A multitude of models for potential inclusion
A new paper from Georgios Kontopoulos et al. link contains 83 TPC models from a variety of sources. This includes some that are already in rTPC, but many that are not.
This will be frankly quite a big project to incorporate all of these (should that be desired), but it also is definitely feasible for me to work on at least incorporating a subset of them. (I'd like to wait until I see any appropriate feedback on #58 just to make sure I get the process for adding models before actually making an attempt).
As an overview, based on the fitting in the paper these are the top 10 models of their candidate list, so could be a good place to start.
Top 10 models
- Mitchell-Angilletta (seems to cause issues with the
cos()part.

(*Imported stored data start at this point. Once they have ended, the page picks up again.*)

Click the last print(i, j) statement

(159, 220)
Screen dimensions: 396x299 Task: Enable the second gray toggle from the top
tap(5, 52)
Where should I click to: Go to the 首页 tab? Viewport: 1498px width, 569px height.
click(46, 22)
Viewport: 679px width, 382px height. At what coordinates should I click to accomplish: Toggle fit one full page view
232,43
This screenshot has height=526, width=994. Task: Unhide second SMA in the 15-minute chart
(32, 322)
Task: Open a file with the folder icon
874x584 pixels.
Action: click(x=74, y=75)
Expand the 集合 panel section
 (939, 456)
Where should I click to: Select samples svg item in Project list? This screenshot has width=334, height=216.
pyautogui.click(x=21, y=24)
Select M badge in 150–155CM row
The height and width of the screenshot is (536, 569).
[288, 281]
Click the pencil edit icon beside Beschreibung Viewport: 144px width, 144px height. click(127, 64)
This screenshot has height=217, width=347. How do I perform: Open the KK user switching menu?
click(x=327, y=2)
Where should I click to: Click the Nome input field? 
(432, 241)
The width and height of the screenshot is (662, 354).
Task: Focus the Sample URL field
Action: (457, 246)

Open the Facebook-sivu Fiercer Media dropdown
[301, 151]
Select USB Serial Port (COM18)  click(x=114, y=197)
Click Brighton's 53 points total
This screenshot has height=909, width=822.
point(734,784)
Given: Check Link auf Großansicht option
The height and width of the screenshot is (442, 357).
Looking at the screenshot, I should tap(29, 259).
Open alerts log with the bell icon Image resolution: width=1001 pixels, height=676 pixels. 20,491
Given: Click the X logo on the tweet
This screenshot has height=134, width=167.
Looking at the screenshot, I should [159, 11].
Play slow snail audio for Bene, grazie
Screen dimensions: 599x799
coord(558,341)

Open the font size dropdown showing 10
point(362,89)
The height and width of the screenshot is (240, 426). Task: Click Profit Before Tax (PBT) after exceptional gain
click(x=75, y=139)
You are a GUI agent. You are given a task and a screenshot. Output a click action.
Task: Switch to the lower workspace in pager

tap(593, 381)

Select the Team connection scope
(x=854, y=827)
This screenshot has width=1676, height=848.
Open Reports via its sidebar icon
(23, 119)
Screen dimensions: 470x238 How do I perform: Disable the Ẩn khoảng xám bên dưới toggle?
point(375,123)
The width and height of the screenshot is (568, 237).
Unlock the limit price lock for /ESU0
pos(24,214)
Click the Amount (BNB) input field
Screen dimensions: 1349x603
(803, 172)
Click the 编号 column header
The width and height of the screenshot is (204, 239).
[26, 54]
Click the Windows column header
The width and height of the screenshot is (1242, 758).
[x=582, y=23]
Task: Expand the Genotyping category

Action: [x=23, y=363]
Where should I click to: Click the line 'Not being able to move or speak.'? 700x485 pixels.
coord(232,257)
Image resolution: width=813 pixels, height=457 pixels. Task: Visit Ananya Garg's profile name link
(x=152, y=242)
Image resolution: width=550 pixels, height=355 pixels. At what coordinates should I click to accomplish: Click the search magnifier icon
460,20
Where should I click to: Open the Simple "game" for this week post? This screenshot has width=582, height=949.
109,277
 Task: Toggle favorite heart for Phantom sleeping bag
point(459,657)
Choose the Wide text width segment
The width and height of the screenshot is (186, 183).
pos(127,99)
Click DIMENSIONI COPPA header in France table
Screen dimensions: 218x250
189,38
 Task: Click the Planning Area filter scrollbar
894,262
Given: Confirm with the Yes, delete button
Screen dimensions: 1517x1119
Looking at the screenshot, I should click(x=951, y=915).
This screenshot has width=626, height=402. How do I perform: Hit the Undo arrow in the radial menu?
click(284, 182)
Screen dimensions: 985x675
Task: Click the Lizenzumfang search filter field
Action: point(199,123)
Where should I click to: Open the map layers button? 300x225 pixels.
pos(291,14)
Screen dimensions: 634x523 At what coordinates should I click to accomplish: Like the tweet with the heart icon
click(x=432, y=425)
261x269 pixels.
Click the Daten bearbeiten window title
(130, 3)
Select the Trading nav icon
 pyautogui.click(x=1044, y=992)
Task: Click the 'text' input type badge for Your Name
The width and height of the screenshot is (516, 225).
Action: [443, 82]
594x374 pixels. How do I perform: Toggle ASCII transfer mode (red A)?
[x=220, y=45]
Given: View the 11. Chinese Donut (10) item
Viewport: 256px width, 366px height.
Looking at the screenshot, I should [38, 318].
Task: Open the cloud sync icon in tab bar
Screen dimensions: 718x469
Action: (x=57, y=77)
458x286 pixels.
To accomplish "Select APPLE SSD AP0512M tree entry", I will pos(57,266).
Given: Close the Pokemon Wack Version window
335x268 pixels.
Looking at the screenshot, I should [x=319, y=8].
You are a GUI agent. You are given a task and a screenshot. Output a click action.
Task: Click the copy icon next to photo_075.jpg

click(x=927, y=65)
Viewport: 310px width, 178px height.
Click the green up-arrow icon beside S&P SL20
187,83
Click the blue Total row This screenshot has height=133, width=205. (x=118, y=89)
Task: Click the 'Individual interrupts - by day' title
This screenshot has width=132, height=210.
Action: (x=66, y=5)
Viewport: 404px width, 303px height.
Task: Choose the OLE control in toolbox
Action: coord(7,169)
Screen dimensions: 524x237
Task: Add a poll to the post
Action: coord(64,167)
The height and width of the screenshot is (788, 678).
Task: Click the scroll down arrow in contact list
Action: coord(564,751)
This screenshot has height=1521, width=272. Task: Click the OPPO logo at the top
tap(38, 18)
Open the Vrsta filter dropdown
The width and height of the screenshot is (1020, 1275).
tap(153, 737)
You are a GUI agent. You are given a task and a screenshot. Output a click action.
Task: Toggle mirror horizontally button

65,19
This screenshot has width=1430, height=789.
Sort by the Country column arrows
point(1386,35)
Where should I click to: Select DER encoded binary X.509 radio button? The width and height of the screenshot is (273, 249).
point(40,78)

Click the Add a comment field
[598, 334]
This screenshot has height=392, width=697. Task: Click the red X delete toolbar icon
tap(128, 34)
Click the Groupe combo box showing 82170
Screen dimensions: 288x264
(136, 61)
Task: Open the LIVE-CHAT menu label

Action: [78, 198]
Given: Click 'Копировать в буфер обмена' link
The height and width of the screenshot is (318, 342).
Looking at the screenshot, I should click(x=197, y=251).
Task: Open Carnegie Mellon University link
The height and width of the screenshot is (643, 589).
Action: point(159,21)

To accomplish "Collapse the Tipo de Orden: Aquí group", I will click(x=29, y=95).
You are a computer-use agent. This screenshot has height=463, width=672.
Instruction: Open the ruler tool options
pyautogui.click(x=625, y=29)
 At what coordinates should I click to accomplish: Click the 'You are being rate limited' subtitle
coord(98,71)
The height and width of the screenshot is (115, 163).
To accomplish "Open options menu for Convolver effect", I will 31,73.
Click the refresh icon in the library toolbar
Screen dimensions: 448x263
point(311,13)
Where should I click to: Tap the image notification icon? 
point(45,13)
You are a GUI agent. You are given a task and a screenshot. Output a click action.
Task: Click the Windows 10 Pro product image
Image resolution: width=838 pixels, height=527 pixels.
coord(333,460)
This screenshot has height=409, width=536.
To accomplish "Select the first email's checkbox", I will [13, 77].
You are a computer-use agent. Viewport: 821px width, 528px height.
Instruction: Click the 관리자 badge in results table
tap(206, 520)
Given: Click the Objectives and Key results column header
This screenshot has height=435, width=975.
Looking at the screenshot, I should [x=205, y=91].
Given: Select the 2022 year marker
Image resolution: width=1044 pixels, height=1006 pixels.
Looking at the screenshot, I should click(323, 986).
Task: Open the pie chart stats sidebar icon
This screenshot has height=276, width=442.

Leaving for now) - ~~Atkin~~
- ~~Eubank~~
- ~~Analytis-Kontodimas~~
- ~~Taylor-Sexton~~
- ~~Janisch I~~
- ~~Simplified B type~~
- ~~Simplified Briere I~~
- ~~Warren-Dreyer~~
- ~~Tomlinson-Phillips~~
Notes
- It may be easiest to prioritise models that have few parameters and do not rely on complex response-switching behaviours.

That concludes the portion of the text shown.